Enable application-specific monitoring as described in the monitoring guide:

# Add Prometheus scraping annotations
metadata:
  annotations:
    prometheus.io/scrape: "true"
    prometheus.io/port: "8080"
    prometheus.io/path: "/metrics"

Configuration and Immutability Issues

1. Configuration Drift

Check for Flux drift detection and reconcile with Flux CLI:

# Inspect Flux resources and their conditions
flux get kustomizations -A
flux get helmreleases -A

# Inspect a specific resource for reconciliation status
flux get kustomization <name> -n <namespace> -o yaml
flux get helmrelease <name> -n <namespace> -o yaml
# Use flux diff to compare cluster state vs Git/source (detects drift)
flux diff kustomization <name> -n <namespace>
flux diff helmrelease <name> -n <namespace>
flux diff source gitrepository <repo-name> -n flux-system
# Remediate detected drift by forcing reconciliation from source
flux reconcile kustomization <name> -n <namespace> --with-source
flux reconcile helmrelease <name> -n <namespace>
# Reconcile source if Git/Helm repository changes need to be refreshed
flux reconcile source git <repo-name> -n flux-system

Interpretation and guidance:

  • If flux diff shows differences, those are drifted resources (cluster != Git/source).
  • Reconcile to reapply Git-desired state; if the drift is intentional, update the Git source instead of reconciling.
  • Use consistent Kustomization/HelmRelease intervals and automation to reduce manual drift.
  • Review Flux resource status (conditions and lastApplied/lastAttempted revisions) to determine why reconciliation failed and whether source updates are required.
  • Consider adding alerting around failed reconciliations or large diffs to catch drift early.

2. Immutable Field Updates

Handle immutable field errors:

# Common immutable fields that cause issues:
# - Pod selectors in Deployments
# - Service ClusterIP
# - PVC storage size (depending on storage class)

*Provided records*:

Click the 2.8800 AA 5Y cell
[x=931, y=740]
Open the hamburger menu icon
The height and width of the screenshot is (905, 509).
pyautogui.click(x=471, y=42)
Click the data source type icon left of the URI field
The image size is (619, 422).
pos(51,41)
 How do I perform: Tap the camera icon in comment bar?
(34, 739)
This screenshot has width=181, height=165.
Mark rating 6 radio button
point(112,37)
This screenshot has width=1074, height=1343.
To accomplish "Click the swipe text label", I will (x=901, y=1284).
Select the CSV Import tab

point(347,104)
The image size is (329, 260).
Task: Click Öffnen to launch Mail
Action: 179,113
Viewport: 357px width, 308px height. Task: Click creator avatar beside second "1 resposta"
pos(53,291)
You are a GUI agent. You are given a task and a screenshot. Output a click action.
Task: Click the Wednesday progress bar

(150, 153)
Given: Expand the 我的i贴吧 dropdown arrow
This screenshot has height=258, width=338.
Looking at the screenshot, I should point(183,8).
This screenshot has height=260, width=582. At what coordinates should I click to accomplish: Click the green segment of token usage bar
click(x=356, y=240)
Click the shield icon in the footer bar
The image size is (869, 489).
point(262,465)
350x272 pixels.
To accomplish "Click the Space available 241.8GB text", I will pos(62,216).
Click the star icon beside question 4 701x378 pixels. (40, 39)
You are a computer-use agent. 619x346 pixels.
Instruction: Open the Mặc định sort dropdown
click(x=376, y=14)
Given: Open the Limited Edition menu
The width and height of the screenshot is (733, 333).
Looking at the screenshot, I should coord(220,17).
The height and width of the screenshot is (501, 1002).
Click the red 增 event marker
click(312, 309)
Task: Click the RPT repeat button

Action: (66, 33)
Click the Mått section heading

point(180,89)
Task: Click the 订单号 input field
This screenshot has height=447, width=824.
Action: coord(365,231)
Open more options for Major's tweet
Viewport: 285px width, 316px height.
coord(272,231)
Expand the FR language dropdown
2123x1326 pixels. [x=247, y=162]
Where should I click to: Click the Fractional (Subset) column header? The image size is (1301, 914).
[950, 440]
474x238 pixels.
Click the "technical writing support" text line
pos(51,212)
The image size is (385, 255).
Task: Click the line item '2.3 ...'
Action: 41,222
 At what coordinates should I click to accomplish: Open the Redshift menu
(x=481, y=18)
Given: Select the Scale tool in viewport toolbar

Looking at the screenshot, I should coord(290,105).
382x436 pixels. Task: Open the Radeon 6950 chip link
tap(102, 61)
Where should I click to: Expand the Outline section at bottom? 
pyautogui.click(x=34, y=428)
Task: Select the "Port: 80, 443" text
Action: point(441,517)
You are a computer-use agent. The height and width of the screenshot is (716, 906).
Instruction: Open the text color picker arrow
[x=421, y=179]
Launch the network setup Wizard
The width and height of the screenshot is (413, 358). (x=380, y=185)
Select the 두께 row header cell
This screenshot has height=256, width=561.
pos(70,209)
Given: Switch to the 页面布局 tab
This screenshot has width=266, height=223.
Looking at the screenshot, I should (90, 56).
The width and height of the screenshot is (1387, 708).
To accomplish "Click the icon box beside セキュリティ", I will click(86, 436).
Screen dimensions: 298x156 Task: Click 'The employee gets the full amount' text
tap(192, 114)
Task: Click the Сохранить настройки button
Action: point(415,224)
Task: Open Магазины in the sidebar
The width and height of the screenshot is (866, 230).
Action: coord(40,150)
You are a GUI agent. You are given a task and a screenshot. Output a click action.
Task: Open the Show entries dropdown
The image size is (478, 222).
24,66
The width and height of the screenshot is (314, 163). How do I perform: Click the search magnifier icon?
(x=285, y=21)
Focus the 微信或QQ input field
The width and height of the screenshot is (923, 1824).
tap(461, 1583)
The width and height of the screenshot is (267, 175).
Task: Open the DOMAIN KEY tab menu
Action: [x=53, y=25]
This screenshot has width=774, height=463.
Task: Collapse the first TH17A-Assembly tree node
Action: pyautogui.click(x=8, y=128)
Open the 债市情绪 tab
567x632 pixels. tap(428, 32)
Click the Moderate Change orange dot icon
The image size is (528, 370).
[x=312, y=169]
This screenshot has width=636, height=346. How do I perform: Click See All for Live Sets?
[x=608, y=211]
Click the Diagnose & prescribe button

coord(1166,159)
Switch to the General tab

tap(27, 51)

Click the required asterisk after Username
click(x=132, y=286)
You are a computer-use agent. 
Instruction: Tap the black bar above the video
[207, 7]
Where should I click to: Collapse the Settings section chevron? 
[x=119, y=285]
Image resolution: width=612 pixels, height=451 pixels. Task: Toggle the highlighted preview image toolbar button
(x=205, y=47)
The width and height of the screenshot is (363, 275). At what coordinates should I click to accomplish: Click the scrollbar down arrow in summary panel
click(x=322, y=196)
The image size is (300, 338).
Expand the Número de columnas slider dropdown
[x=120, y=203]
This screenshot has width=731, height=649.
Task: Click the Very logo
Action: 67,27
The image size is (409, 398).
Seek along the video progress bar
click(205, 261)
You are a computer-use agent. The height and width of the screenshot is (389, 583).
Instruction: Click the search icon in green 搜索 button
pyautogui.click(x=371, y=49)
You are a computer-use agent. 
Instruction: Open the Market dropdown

*Complete the following*:
(1) List the common immutable fields that the Flux troubleshooting excerpt names as causing issues.
(2) For each statement, answer yes or no depending on whether it agrees with the Flux troubleshooting excerpt, and quote the words that decide it.
(a) Differences shown by flux diff are drifted resources, where the cluster does not match Git or the source.
(b) When drift is intentional, the excerpt advises reconciling to reapply the Git-desired state.
(c) The Prometheus path annotation is set to "/metrics".
(3) In the Flux troubleshooting excerpt, what port does the Prometheus scraping annotation specify?

*Solutions to the exercise*:
(1)
- Pod selectors in Deployments
- Service ClusterIP
- PVC storage size (depending on storage class)

(2)
(a) Yes: "If flux diff shows differences, those are drifted resources (cluster != Git/source)."
(b) No: "if the drift is intentional, update the Git source instead of reconciling."
(c) Yes: "prometheus.io/path: "/metrics""

(3) Port "8080".